Trigger Warning: This show has very graphic and disturbing scenes of rape from the victim’s perspective.
Netflix’s new limited series “Unbelievable” directly addresses the problems of disbelief and doubt sexual assault victims often face when reporting their attacks. Following the true story of an 18-year-old named Marie (played by Kaitlyn Dever) who was raped in her apartment in 2008, the show brings viewers directly into the trauma, discomfort and helplessness of rape victims both during their attack and after.
The first episode of the series uses a combination of flashbacks and point-of-view shots to place the viewer directly in Marie’s head. Terrifying flashes of the rapist on top of her, threatening her, wielding a knife and abandoning her tied up take over the episode each time someone asks Marie about what happened. And the disbelieving, inconsiderate male detectives (played by Bill Fagerbakke and John Hartmann) force her to repeat her story over five times.
Even before the male detectives stop believing Marie’s story due to small inconsistencies (likely caused by her traumatic experience) in her description of her rape, they treated Marie without real sympathy or emotional support. They had her repeat her story over and over again. They didn’t warn her about the invasive hospital exam that she would have to undergo. They didn’t even talk about her case with any sort of emotion, instead they joked about a case they had worked on where the rapist sued the girl who accused him. This lack of bedside manner was made clear in the second episode when one of the two female detective/main characters (played by Merritt Wever) gently and sympathetically assists a similar rape victim through the post-rape process.
Once the cops started doubting Marie’s story, due to both her ex-foster mother’s own doubts and Marie’s minor inconsistencies, they brought her into an interrogation booth and pressured her to admit that the rape never happened. Coerced and confused, Marie agreed to write a statement saying it never happened, even though she knew it did. Once word got out in her foster-home-rehabilitation community, everyone she knew turned on her. Her friends in therapy yelled at her, her counselors told her that her lies were just a “bump in the road” and her ex-foster dad refused to be alone with her in case he was accused of rape as well.
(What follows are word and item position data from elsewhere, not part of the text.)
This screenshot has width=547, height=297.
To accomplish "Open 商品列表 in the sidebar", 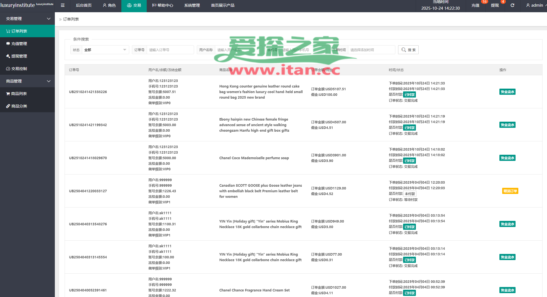I will [27, 94].
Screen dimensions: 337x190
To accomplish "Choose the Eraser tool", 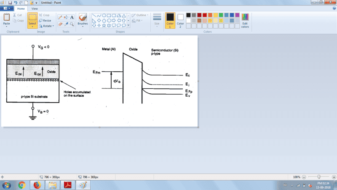I will tap(60, 24).
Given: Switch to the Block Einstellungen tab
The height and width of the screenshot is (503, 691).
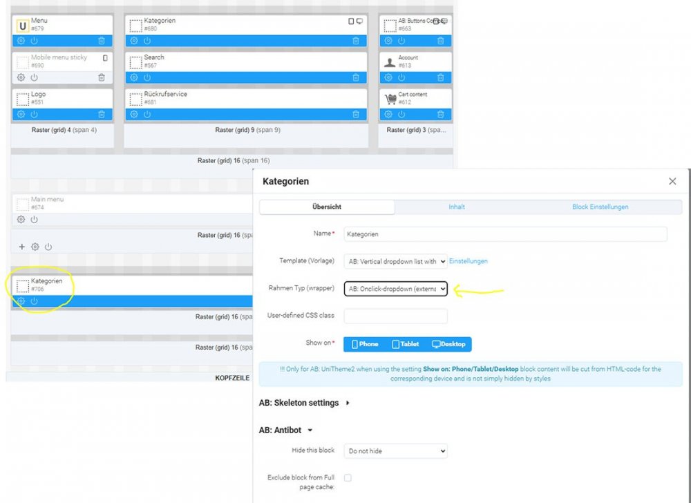Looking at the screenshot, I should (x=600, y=207).
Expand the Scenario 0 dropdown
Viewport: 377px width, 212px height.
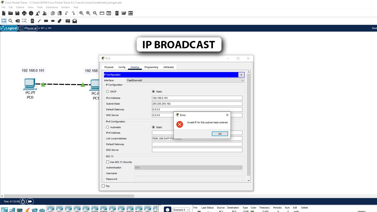[181, 210]

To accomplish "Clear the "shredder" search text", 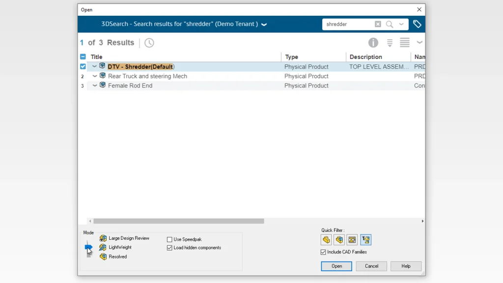I will pyautogui.click(x=378, y=24).
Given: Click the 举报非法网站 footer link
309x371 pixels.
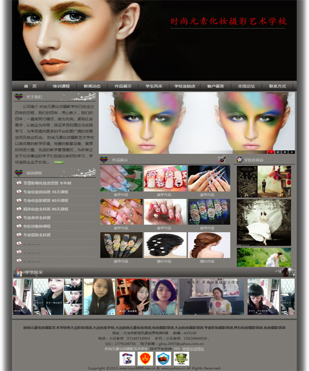Looking at the screenshot, I should tap(193, 349).
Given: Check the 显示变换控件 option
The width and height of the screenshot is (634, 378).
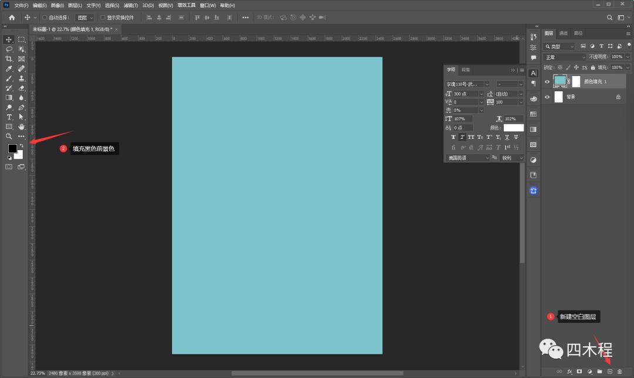Looking at the screenshot, I should [103, 18].
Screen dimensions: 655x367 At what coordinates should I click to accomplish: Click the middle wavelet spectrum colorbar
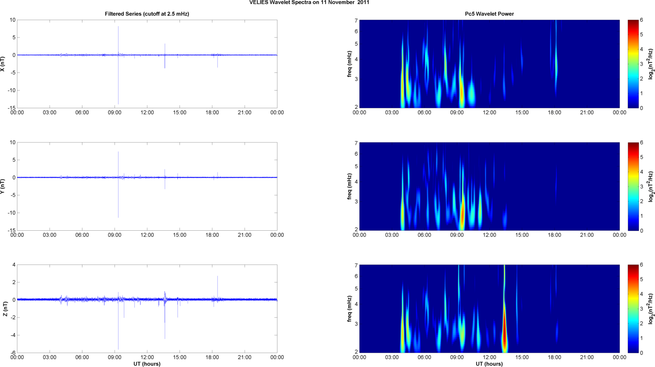(633, 186)
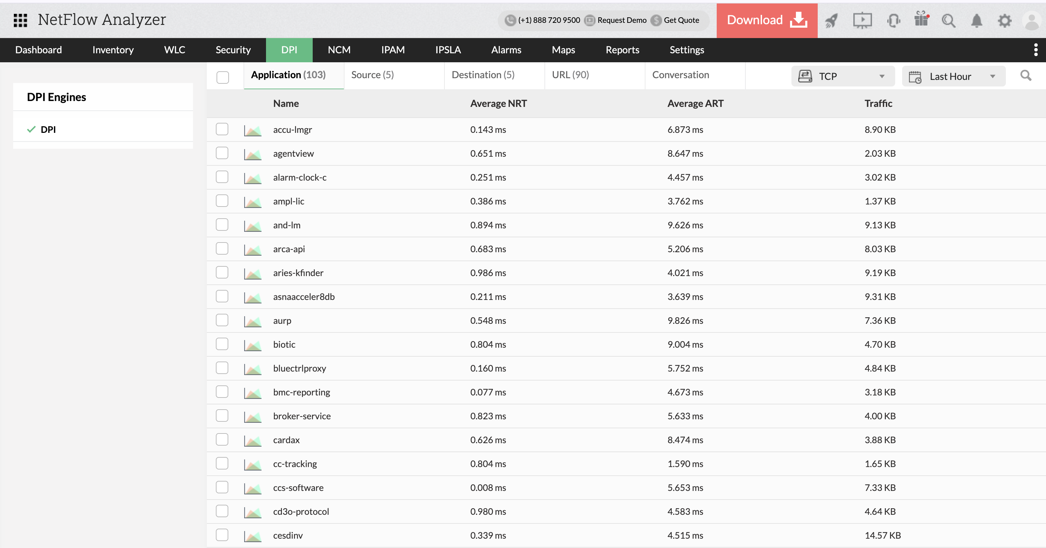
Task: Switch to the Source (5) tab
Action: click(x=372, y=75)
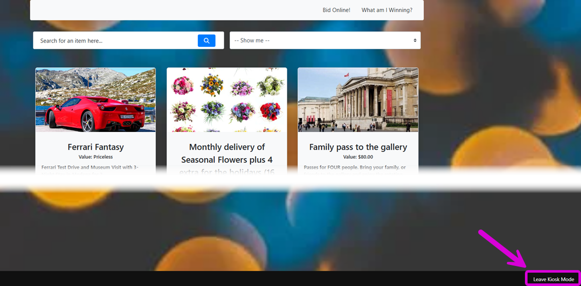Focus the "Search for an item here..." field
This screenshot has width=581, height=286.
click(116, 41)
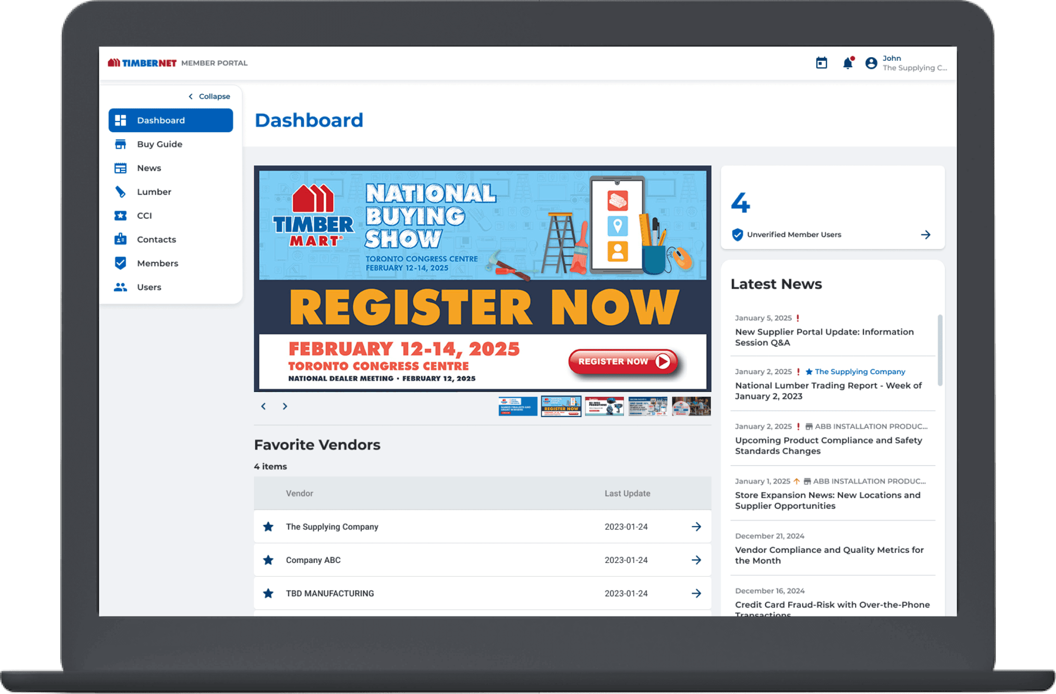Viewport: 1056px width, 694px height.
Task: Navigate to Lumber section
Action: [153, 191]
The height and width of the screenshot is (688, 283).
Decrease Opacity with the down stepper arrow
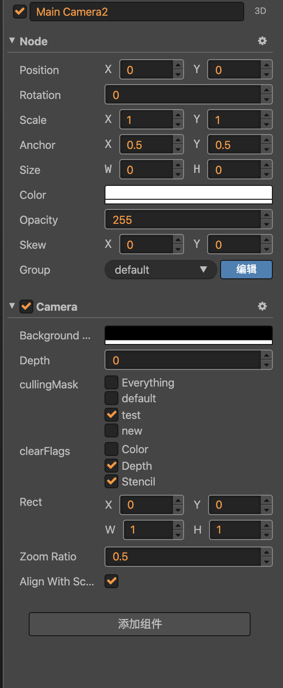pyautogui.click(x=266, y=225)
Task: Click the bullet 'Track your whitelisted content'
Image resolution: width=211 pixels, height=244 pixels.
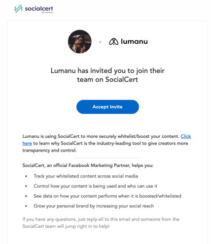Action: click(x=86, y=176)
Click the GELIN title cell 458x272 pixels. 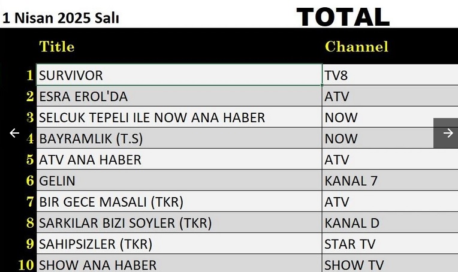click(x=179, y=180)
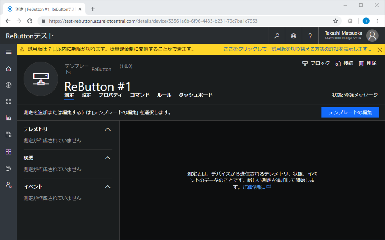Collapse the イベント section

[x=108, y=186]
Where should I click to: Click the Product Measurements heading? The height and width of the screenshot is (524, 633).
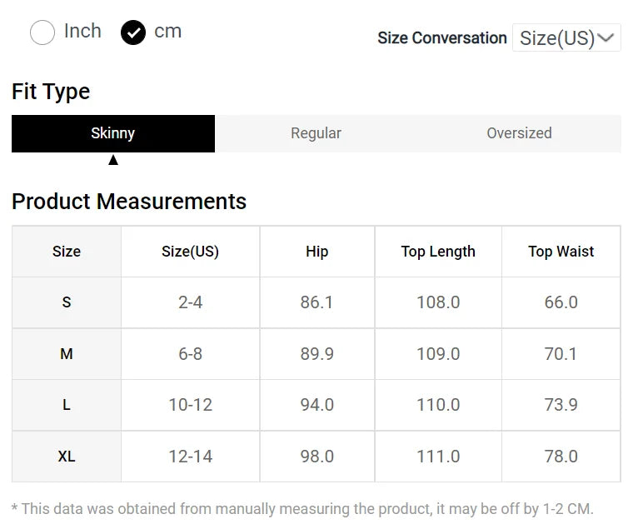point(129,202)
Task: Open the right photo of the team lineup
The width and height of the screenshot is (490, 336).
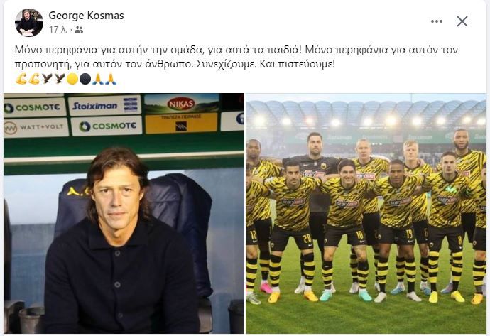Action: tap(366, 213)

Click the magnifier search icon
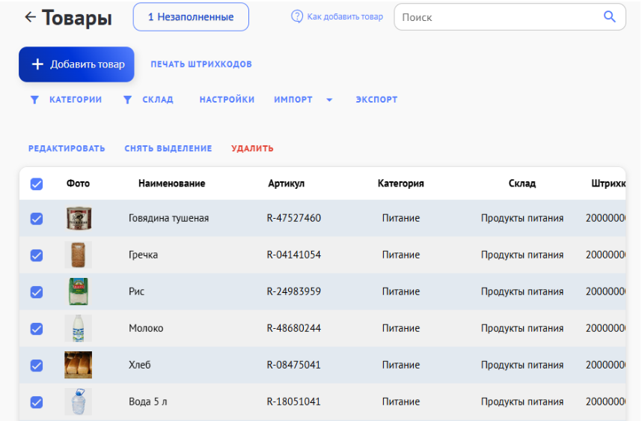point(609,17)
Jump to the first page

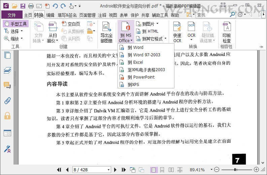(59, 170)
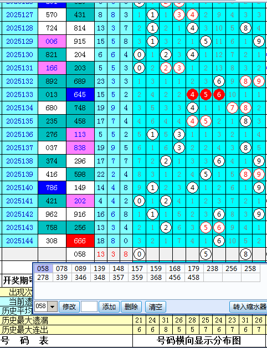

With no one left to believe her, she became suicidal.
The remainder of the series jumps between Marie’s story and the stories of the two female detectives that investigate identical rapes occurring two years after her own. The stark difference between the women detectives that care about the victims and are committed to solving the crime and the male detectives that treated Marie like she was the criminal is shocking.
The show sheds light on the need for both more sensitive police officers being placed in charge of victims of sexual assault as well as an end to the distrust of victims. If women like Marie have to suffer through the doubt and hostility of those meant to help them, on top of the horrific mental and physical trauma of their attacks, then how are they ever supposed to recover?
But despite the series’ clear message, it’s also just great television. It had all the thrill of a cop drama with the terror of a true story, making it impossible to end an episode without starting the next. In a word, it was addicting.